/Bacteriocin_paper

All the notebooks and files for the bacteriocin prediction paper

Primary LanguageJupyter Notebook

A companion to the manuscript "Bacteriocin prediction using Word Embedding with Deep Recurrent Neural Networks", Md-Nafiz Hamid and Iddo Friedberg

This repository includes data and code contained in jupyter notebooks that were used in the work described in the manuscript. Brief descriptions of the files follow.

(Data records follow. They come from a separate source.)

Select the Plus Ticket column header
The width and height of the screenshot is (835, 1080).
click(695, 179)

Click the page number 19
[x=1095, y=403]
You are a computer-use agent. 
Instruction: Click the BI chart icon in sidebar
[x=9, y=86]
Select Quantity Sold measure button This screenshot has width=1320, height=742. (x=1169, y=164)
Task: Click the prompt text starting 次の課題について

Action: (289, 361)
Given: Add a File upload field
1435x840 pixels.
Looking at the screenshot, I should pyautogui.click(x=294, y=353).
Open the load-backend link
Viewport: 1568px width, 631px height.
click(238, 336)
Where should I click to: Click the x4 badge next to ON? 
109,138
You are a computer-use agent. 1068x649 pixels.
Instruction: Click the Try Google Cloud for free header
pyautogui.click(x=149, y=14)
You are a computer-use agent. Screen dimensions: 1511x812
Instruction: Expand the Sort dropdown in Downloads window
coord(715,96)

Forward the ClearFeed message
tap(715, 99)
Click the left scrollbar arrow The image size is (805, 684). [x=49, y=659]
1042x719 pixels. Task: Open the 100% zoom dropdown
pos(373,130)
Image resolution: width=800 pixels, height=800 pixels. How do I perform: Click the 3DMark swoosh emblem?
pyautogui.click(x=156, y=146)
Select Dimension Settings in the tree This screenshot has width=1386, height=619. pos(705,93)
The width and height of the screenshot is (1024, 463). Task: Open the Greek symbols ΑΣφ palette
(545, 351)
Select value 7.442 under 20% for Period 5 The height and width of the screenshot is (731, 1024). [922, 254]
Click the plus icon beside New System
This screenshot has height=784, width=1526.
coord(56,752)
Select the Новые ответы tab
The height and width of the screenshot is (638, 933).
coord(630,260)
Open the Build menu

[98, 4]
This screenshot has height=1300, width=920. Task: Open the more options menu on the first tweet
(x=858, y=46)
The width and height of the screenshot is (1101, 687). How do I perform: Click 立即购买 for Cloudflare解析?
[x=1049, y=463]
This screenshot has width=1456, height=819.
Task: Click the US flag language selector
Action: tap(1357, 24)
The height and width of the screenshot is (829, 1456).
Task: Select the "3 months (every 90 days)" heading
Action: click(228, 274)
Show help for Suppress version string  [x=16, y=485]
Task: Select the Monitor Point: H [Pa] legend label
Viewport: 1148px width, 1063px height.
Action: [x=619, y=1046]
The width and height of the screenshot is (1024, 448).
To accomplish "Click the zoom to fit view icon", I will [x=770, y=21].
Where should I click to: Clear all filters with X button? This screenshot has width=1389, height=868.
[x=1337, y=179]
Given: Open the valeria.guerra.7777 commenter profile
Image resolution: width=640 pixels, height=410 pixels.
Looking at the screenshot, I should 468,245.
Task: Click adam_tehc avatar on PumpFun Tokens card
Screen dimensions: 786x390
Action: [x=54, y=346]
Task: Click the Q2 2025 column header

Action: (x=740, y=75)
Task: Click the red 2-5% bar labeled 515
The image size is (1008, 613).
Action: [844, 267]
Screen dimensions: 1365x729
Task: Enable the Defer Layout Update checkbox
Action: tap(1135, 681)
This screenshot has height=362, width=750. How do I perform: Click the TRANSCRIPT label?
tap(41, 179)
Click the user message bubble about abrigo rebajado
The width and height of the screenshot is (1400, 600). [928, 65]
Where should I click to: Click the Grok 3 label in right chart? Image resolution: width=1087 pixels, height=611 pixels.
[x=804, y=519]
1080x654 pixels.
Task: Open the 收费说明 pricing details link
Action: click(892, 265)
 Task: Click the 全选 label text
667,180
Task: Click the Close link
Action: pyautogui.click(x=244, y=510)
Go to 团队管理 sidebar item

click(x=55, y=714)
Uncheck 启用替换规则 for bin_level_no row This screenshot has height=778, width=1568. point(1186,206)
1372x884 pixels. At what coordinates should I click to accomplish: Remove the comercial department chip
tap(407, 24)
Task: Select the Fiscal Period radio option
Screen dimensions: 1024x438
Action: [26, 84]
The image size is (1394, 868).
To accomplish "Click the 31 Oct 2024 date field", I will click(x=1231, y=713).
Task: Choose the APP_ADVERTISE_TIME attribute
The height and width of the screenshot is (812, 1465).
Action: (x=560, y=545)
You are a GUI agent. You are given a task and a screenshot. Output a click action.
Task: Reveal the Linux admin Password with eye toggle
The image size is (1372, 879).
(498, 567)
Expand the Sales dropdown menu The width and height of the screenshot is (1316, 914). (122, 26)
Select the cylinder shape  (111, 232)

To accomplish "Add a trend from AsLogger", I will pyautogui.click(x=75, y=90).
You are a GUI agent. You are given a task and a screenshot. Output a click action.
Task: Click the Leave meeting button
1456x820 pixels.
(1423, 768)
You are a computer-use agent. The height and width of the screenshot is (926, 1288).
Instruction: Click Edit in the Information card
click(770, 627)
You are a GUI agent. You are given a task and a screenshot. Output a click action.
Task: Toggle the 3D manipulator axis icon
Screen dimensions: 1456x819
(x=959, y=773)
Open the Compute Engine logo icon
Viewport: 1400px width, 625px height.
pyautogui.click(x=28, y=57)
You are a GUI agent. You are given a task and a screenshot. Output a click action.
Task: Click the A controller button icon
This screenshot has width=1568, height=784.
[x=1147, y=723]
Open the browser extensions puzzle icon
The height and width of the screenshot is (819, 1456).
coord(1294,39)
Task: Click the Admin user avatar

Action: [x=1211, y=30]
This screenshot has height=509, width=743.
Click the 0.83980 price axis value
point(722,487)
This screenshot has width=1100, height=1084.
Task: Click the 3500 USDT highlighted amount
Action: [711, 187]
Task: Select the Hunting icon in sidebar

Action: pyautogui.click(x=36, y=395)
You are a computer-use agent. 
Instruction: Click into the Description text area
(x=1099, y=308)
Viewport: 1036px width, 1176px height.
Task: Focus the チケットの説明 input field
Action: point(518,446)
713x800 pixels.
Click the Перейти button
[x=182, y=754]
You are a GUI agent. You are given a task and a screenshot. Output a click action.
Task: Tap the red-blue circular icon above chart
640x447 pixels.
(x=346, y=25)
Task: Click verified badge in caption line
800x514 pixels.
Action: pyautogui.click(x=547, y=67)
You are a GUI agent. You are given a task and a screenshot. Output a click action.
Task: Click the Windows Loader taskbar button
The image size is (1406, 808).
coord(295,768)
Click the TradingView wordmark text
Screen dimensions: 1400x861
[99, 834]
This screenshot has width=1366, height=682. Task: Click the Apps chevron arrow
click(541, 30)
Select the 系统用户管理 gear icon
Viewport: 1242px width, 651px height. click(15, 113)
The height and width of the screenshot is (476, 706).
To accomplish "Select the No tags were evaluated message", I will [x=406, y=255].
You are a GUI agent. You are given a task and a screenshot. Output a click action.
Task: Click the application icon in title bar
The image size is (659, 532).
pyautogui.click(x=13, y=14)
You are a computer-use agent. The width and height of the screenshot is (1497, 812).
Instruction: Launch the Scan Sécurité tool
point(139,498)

  • Baseline_pipeline.ipynb: This file has the code to generate the baseline performance for predicting bacteriocins WHAT DOES THIS MEAN?
  • Identifying_gene_blocks_for_putative_bacteriocins.ipynb: The identification of 50kb gene blocks for potential bacteriocins.
  • Making_bacteria_wordvectors.ipynb: Generating word vectors for each 3-gram using Uniprot TrEMBL bacteria database.
  • Making_negative_training_set.ipynb: Creating the primary, second, and third negative bacteriocin dataset from Uniprot Swissprot bacteria database. SWISSPROT DOES NOT HAVE A BACTERIA DATABASE, IF YOU GENERATED IT ON OYUR OWN, SAY SO.
  • SVM_and_other_models.ipynb: SVM and other model performance with the word2vec representation of amino acid sequences.
  • bidirectional_rnn.ipynb: Bidirectional RNN performance with the word2vec representation of amino acid sequences.
  • all_curated_context_genes_proper.fa: The 1,240 curated context genes using annotation keywords.
  • all_lactobacillus_sequences_from_geneblocks: All the sequences from all of the 50kb geneblocks.
  • final_NN_model.h5: Weights for the final RNN model used for bacteriocin prediction on the geneblock sequences.
  • primary_bacteriocin_training_set: The primary negative bacteriocin set used to train the final model.
  • second_bacteriocin_training_set: The second negative bacteriocin set only used to show further performance.
  • third_bacteriocin_training_set: The third negative bacteriocin set only used to show further performance.
  • word2vec_model_trembl_size_200_gensim: word2vec vectors for each 3-gram in gensim binary format.
  • word2vec_model_trembl_size_200.txt: word2vec vectors for each 3-gram in txt format.